2013.10.23 Wednesday
IgGアレルギーの扱い
JUGEMテーマ:健康
従来のアレルギーとは、そばアレルギーやさばアレルギーなどのように食べると短時間で蕁麻疹や喘息などのような明らかなアレルギー症状がでるものと理解されていました。特に子どもの食物アレルギーでは、給食に含まれていたことによって大きな事故につながることが注目されています。
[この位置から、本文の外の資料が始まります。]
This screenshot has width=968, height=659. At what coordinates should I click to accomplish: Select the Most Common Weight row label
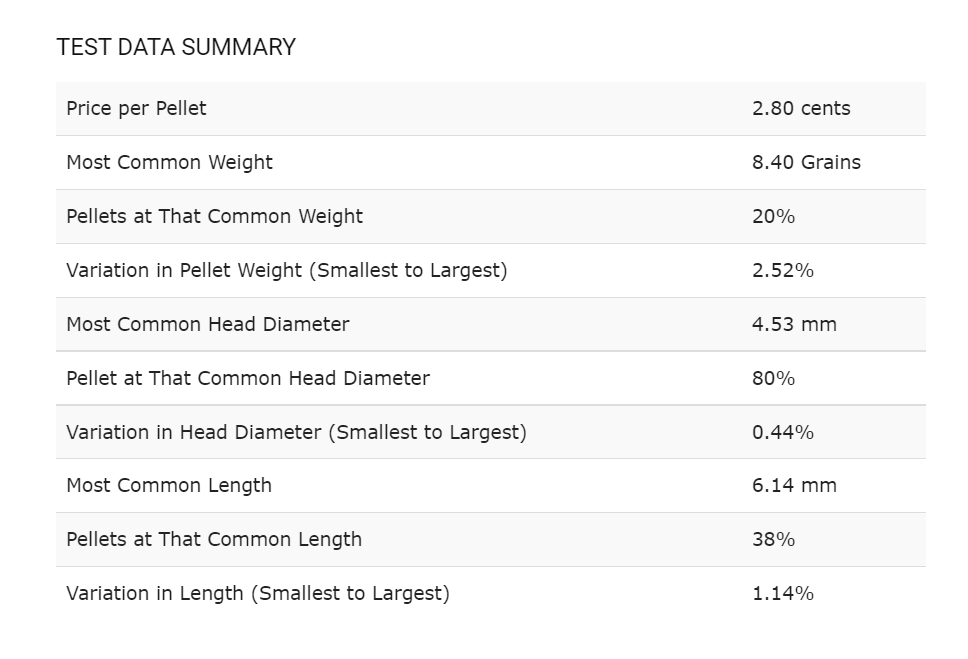point(169,162)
このようなタイプのアレルギーは即時型アレルギーと呼ばれ、IgE抗体という免疫関連のタンパク質が関係しています。
ところがここ数年注目されるタイプのアレルギーに遅延型アレルギーと呼ばれIgG抗体が関係しているものがあります。
このIgGアレルギーの特徴は、症状が特異的なものではないことや食べてから症状がでるまで時間がかかることです。
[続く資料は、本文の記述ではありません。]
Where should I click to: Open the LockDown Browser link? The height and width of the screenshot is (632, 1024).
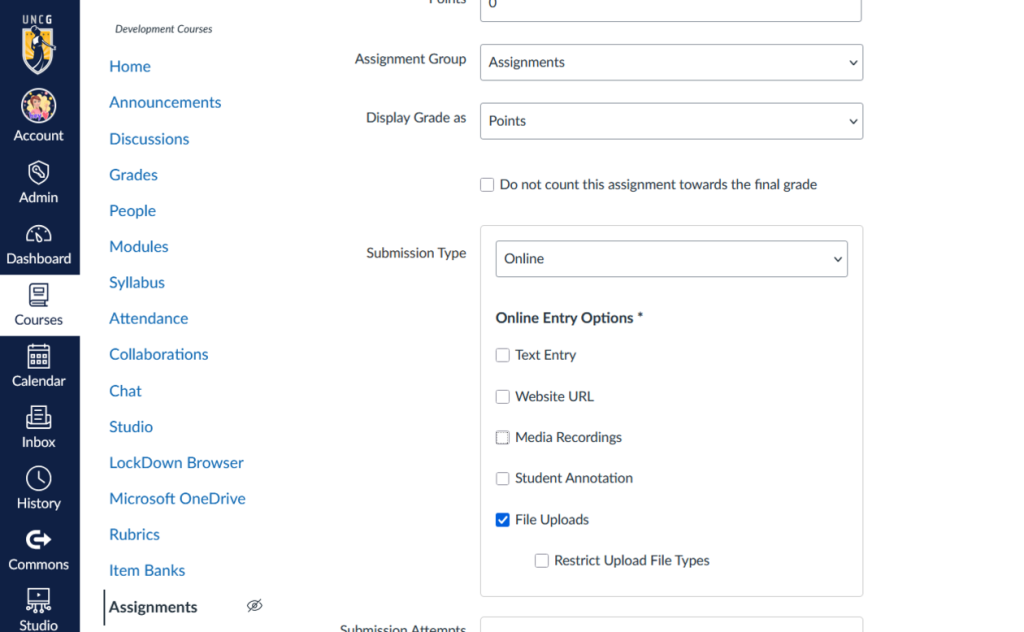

そのため、多くの方が自分のIgGアレルギーがある食材を理解していません。
この考え方が理解されるにしたがい、以前の患者さんの通常では理解しがたい症状の経過も説明することができると思います。
ある統合失調症と診断されていた方は、歯科の治療のために歯科医からしばらく米の摂取を控えるように指導されました。祖父母と同居で毎日必ずお米を食べている生活をしていたので、その患者さんにとって米を食べない生活は、いままで経験したことがありませんでした。
ところが歯科医の指導に従い米を除いてみると、徐々にそれまで苦しめられていた幻聴や幻覚が明らかに改善したのです。
また別の患者さんは、便秘と下痢を繰りかえしうつ症状もともなっていたために便秘や下痢もうつ病にともなう身体表現性症状と診断され、数年間にわたり抗うつ剤による治療が行われていました。この方もあるときに乳製品をやめてみたところ、便秘や下痢などの消化器症状が改善しただけでなくうつ症状まで改善したのです。
これらの経過は、遅延型のIgGアレルギーが関与していた可能性が高い経過だと思います。
実際に数年前からIgGアレルギーの検査が可能になり多くの患者さんへ検査し、その結果を食事指導に応用するようになり、IgGアレルギーと身体症状や精神症状との関係が深いことを理解するようになりました。
腸は第2の脳と呼ばれ脳に存在する神経伝達物質の多くは腸にも存在し、脳から独立して精密な腸の機能を調節しています。そのため腸は脳から独立していると考えられてきました。
ところが最近になり、脳と腸は独立しているが綿密な情報伝達をするクロストークを形成していることが深く理解されてきました。日本語では腸脳相関と呼ばれています。そしてこの腸と脳の関連性に腸内細菌が深く関係していることも知られてきました。
人は頻繁に食べる特定の食材にたいしてIgGアレルギーを作りやすい傾向があります。
冷蔵庫をあけるとどこの家庭でもあるのが、牛乳と玉子ではないでしょうか?
特に小中学生のお子さんは給食で牛乳を飲む機械が多いので、ほぼ毎日乳製品を摂取していることになります。
これまで多くのお子さんのIgGアレルギーを検査してきましたが、ほとんどのお子さんに乳製品に対するIgGアレルギーが陽性になります。
人間の腸は、毎日同じ食材が食べられるように作られていないと感じています。